* Supplied information

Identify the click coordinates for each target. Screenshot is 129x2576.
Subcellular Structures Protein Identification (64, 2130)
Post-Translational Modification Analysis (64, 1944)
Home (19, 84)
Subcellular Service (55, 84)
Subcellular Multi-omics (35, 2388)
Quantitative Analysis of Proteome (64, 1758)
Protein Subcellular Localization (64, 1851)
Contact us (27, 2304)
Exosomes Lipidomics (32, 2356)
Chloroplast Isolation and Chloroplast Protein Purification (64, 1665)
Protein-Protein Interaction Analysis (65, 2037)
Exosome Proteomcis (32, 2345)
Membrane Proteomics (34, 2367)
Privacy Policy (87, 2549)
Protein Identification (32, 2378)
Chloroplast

--

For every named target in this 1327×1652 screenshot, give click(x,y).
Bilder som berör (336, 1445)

* * *

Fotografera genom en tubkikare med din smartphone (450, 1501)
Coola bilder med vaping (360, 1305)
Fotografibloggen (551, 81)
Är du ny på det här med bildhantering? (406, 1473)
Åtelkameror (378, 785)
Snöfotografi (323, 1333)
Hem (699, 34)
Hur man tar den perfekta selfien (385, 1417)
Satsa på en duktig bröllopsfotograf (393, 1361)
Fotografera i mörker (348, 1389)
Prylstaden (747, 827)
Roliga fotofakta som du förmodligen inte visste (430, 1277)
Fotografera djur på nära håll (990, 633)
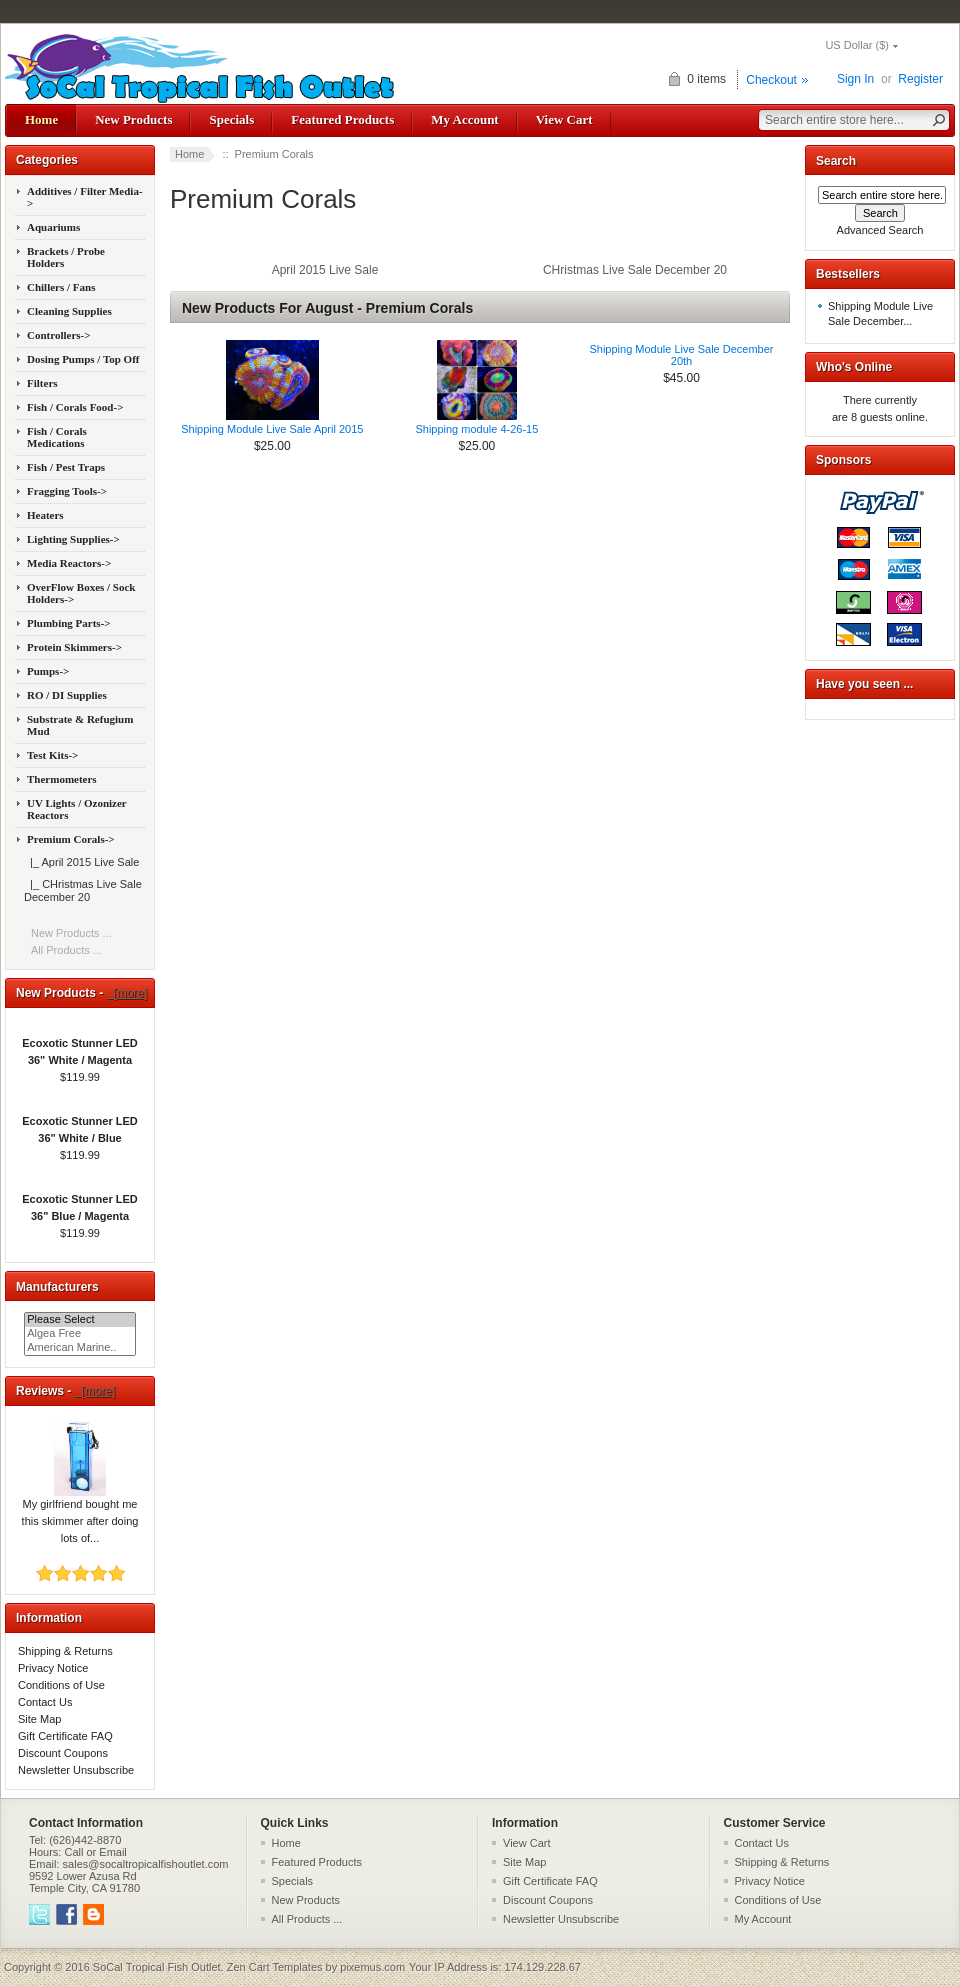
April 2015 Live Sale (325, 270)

* What to produce
Within the material above, find the lines that contain the word "target"; copy them.

* Response below
Identify the click coordinates for each target. Screenshot is 129x2576.
For every named target in this 1327×1652 screenshot, give click(x,y).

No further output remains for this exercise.